Le comté de Chambly divisé entre la CAQ et le PQ.

À Chambly, bien qu’il y ait 4 partis qui s’affrontent durant la présente campagne électorale, tous les regards semblent tournés vers le candidat sortant Jean-François Roberge qui tentera de creuser son avance face à Christian Picard, du Parti québécois.

Aux dernières élections, la Coalition avenir Québec n’avait obtenu qu’une majorité de 408 voix, dans un contexte de migration progressive du vote souverainiste du PQ vers la CAQ.

Une avance aussi mince est en partie due à la présence d’une forte base de soutien indépendantiste à Chambly. Le PQ y a été au pouvoir plusieurs mandats d’affilés, notamment durant ceux de l’ancienne ministre Louise Beaudoin de 1994 à 2003 ainsi que de Bertrand St-Arnaud de 2008 à 2014.

Au palier fédéral, le Bloc québécois y a été au pouvoir sans interruption de 1993 jusqu’à la vague orange de 2011, ce qui démontre tout de même les couleurs politiques de ce comté montérégien.

Le fort de Chambly, symbole emblématique de la ville.

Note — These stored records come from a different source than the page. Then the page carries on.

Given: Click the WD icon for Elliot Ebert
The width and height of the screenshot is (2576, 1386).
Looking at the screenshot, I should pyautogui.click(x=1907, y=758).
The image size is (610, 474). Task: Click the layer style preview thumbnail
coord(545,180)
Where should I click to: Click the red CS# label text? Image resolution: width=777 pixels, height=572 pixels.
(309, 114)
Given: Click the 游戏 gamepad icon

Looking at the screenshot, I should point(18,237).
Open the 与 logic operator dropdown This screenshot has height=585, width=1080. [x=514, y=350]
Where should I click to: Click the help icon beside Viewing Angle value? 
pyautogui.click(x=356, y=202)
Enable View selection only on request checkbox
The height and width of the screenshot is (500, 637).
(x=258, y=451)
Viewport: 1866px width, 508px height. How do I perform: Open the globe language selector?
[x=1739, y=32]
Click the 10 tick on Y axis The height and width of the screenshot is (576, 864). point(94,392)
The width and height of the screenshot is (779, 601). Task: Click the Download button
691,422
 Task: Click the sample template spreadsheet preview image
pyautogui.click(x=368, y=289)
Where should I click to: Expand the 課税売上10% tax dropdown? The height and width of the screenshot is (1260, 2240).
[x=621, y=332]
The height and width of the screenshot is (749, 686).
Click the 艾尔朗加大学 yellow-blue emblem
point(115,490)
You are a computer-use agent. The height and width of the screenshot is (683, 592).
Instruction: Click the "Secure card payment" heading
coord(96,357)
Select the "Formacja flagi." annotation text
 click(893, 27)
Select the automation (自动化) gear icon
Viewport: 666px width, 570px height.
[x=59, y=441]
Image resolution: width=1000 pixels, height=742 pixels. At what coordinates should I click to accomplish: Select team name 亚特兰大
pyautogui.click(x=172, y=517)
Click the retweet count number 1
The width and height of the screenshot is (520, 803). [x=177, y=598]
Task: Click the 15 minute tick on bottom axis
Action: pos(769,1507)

Afin de courtiser une partie de l’électorat souverainiste, Jean-François Roberge de la CAQ préfère ne pas se positionner sur la question référendaire, définissant plutôt son parti comme étant en dehors du débat indépendantiste. « Nous ne sommes pas un parti idéologique. Nous cherchons à avoir les meilleures idées aux problèmes actuels. Nous sommes en mode solution », pouvait-on lire dans les pages du journal Chambly Matin, à la suite d’un débat entre les candidats de la circonscription le 6 septembre dernier.

Au niveau des enjeux sur lesquels les candidats se talonnent, l’agrandissement de l’école secondaire de Chambly pour faire face à la récente progression démographique de la ville, prend beaucoup de place. Alors que la demande a été refusée par les libéraux, Jean-François Roberge a annoncé qu’en cas de gouvernement caquiste, le projet irait de l’avant dès le premier mandat.  

L'école secondaire de Chambly qui offre des classes de secondaire 1,2 et 3.

Son adversaire péquiste a aussi affirmé, lors de la dernière rencontre publique de la commission scolaire des patriotes, qu’un gouvernement du Parti québécois agrandirait l’école pour permettre l’ajout de classes de secondaire 4 et 5. Cette proposition a été confirmée par Jean-François Lisée lors de sa visite dans le comté de Chambly au début du mois.  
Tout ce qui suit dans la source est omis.